Etwas anderes ergibt sich nicht aus dem vom Prozessbevollmächtigten des Klägers angeführten und zum Fahrerlaubnisrecht ergangenen Beschluss des Verwaltungsgerichtes Ansbach vom 15.10.1982 (AnwBl 1984, 54). Der Prozessbevollmächtigte des Betroffenen hatte - ohne Aufforderung der Behörde - ein weiteres Gutachten zur Feststellung der Eignung zum Führen von Kraftfahrzeugen eingeholt, nachdem bereits zwei Gutachten vorlagen. Ein derartiges Tätigwerden kann als eine über die Begründung des Rechtsmittels hinausgehende Mitwirkung angesehen werden.

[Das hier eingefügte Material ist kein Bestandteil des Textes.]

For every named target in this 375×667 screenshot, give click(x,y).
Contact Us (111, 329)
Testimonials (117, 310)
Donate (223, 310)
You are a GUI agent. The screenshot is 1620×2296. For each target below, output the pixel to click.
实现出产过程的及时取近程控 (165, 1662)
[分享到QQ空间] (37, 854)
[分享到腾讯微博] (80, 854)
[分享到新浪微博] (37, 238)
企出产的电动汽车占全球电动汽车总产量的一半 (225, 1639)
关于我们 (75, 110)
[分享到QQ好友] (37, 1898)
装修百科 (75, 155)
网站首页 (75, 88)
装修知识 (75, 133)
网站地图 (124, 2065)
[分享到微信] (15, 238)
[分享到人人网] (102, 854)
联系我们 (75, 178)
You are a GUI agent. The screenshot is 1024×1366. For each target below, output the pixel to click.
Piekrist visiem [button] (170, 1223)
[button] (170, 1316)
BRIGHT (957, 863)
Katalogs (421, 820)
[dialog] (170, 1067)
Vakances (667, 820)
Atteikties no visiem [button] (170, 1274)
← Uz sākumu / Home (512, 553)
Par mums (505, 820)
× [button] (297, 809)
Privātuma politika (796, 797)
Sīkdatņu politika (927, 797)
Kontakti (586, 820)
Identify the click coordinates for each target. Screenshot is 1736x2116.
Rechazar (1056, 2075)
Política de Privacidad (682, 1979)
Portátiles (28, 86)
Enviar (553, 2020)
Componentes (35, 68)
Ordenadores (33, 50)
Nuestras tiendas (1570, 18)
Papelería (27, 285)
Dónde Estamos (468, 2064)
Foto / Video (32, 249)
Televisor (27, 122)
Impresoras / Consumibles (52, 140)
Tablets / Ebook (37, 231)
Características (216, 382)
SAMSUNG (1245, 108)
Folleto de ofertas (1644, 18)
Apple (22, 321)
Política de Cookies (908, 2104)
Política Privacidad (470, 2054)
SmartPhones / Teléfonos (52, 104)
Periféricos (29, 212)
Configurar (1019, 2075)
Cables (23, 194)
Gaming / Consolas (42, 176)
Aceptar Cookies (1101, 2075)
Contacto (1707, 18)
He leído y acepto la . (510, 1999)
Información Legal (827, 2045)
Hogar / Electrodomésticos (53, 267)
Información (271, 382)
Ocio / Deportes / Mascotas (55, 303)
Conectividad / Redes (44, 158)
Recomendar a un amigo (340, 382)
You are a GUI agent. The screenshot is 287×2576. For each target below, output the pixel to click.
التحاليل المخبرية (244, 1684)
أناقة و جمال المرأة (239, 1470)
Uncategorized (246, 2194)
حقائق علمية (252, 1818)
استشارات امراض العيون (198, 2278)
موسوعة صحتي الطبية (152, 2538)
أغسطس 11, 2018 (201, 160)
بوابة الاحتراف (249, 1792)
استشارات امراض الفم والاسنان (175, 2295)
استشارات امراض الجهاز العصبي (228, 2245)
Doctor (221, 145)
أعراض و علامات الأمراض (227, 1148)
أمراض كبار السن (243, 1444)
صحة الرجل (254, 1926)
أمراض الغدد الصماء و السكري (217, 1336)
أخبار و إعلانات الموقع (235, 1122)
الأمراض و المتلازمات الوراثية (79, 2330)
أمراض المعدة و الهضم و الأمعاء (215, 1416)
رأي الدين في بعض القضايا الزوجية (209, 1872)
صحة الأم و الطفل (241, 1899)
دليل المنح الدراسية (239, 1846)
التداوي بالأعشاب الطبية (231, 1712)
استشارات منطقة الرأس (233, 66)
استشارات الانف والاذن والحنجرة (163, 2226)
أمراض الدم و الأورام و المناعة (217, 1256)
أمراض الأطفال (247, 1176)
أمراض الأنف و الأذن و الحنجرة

Letztlich hat das SG zutreffend ausgeführt, dass eine erledigungsgerichtete Mitwirkung nicht in dem Verzicht auf eine weitere Anfechtung der Bescheinigung vom 15.07.2004 gesehen werden kann. Aufgrund der Abhilfeentscheidung vom 06.10.2004 ist diese Bescheinigung bedeutungslos geworden. Nach § 65 Abs 1 Nr 1 Einkommensteuer-Durchführungsverordnung ist bei einer Behinderung, deren Grad auf mindestens 50 festgestellt ist, der Nachweis der Behinderung nicht durch die Bescheinigung, sondern durch die Vorlage des Schwerbehindertenausweises oder des Bescheides der zuständigen Behörde zu erbringen.

Nach allem ist das Urteil des SG nicht zu beanstanden und die Berufung zurückzuweisen.

Die Kostenentscheidung beruht auf §§ 183, 193 Sozialgerichtsgesetz (SGG).

Die Revision wird zugelassen, da der Frage, ob die anwaltliche Aufforderung an den Mandanten, sich ärztlich untersuchen zu lassen und die Vorlage der beigebrachten Befundberichte ausreicht, eine Erledigungsgebühr im Sinne der Nr 1005 VV RVG auszulösen, grundsätzliche Bedeutung zukommt (§ 160 Abs 2 Nr 1 SGG).